The U.S. attorney in Newark, Christopher Christie, today called the arrest of Lakhani “an incredible triumph” during a press conference on the courthouse steps.
But in Washington, senior Justice Department officials were “not happy,” said one law-enforcement official. “We didn’t want this to get out before we could determine whether this guy would cooperate or not.” For all the hoopla over the case, the official confirmed, it was essentially a government-arranged “sting” that never involved any contact with actual terrorists.

Desertrat
Aug 14, 2003, 07:51 PM
I've just never understood why any news organization would publicize some information which could lead to deaths, or mess up efforts to catch Bad Guys.

I don't argue against "the public's right to know." However, it seems to me that there are some things I don't NEED to know right NOW.

Seems to me the moral approach for the BBC would have been to say something like, "Okay, we'll be quiet for now. However, you must keep our contact-man abreast of events." Some such deal, anyway.

'Rat

zimv20
Aug 14, 2003, 07:58 PM
Originally posted by Desertrat

Seems to me the moral approach for the BBC would have been to say something like, "Okay, we'll be quiet for now.

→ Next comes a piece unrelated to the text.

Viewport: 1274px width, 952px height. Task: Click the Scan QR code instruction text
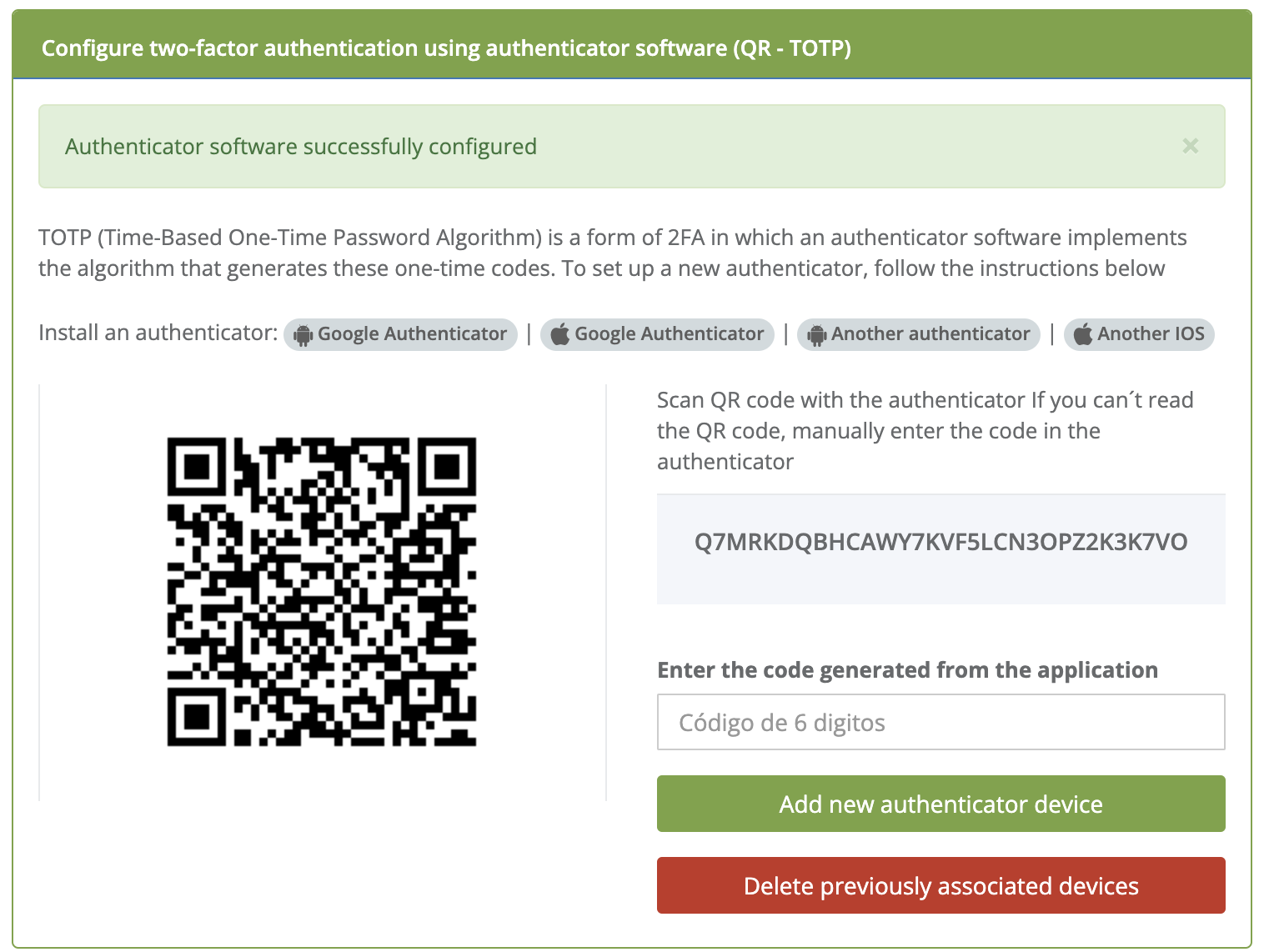coord(924,431)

it does blow if the BBC spoiled what could have been a fruitful infiltration. however, i doubt the BBC knew enough of the big picture to make an informed moral judgement.

mactastic
Aug 15, 2003, 09:04 AM
The article did say that the story was leaked to the BBC by someone in the law enforcement community. Whoever that was really should have known better than to think they should pass that tidbit along to a reporter as well as the reporter showing some restraint. The BBC blames ABC for running an internal memo that caused them to run with their story so as not to get "scooped" by a rival.